UNMIBH’s mandate is to contribute to the establishment of the rule of law in Bosnia and Herzegovina by assisting in reforming and restructuring the local police, assessing the functioning of the existing judicial system, and monitoring and auditing the performance of the police and others involved in the maintenance of law and order.
UNMIBH was headed by a Special Representative of the Secretary-General (SRSG) appointed by UN Secretary-General Kofi Annan. The SRSG exercised authority over the UN’s IPTF Police Commissioner and coordinated other United Nations activities in Bosnia and Herzegovina. The main components of UNMIBH were: IPTF (International Police Task Force); the Criminal Justice Advisory Unit; a Civil Affairs Unit; and a Human Rights Office. The Mission had a nation-wide presence with regional headquarters in Banja Luka, Bihac, Doboj, Mostar, Sarajevo, Tuzla and a district headquarters in Brcko.[1]

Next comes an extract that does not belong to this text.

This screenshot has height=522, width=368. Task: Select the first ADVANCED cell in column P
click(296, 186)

From 2001 through 2003, at the request of United Nations Secretary General Kofi Annan, Jacques Paul Klein served as his Special Representative and Coordinator of the United Nations Mission in Bosnia and Herzegovina, with the rank of Under-Secretary-General. As Chief of Mission, he had overall management authority and day-to-day management responsibility of 2,700 international police officers from 48 different countries with a budget of $168.2 million.[2] UNMIBH restructured and downsized a 44,000 pre-war police force to approximately 16,000 trained personnel.[3] The Mission recruited and trained the first BiH police contingent that was deployed to the United Nations Mission in East Timor and the first group of Bosnian United Nations military observers.[4] He focused on combating international terrorism, illegal migration and organized crime and within eighteen months was able to cut the number of illegal persons entering BiH, through its three airports, from 25,000 to 300 per year.[5]

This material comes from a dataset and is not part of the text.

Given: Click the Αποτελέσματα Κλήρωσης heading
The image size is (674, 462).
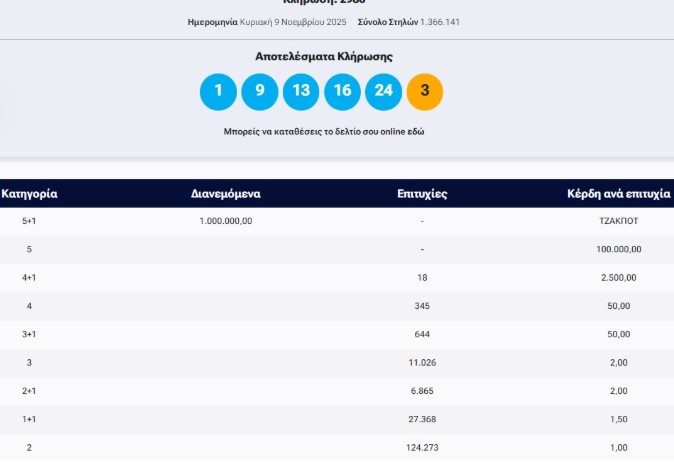Looking at the screenshot, I should click(324, 57).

In 2003 Officer Kathryn Bolkovac discovered a ring of human trafficking involving UN officers, after two young girls appeared after being sold and abused in illegal brothels. Dozens of girls raised 'eerily similar' accounts of abuse: including emigrating to take a job as a waitress or in domestic service, including at the insistence of their own families – but were diverted into human trafficking. They were trafficked to different locations, forcibly stripped and sold to individuals who beat and raped them in brothels in Bosnia.[6][7]
Bolkovac stated accusations that mission head Klein dismissed several high-profile cases that were escalated to his level after she forwarded a number to the internal affairs unit. Bolkovac's story was adapted into the film "The Whistleblower".[8] A UN audit, released by the US government in 2008, into Klein's actions in both Bosnia and Liberia accused him of a significant role in a number of scandals, though specifically clearing him of corruption. In 2010, a UN review into the audit stated the investigation was inadequate and allegations lacked merit, including a complete failure to notify Klein of the allegations and allow him a chance to respond to them.[6]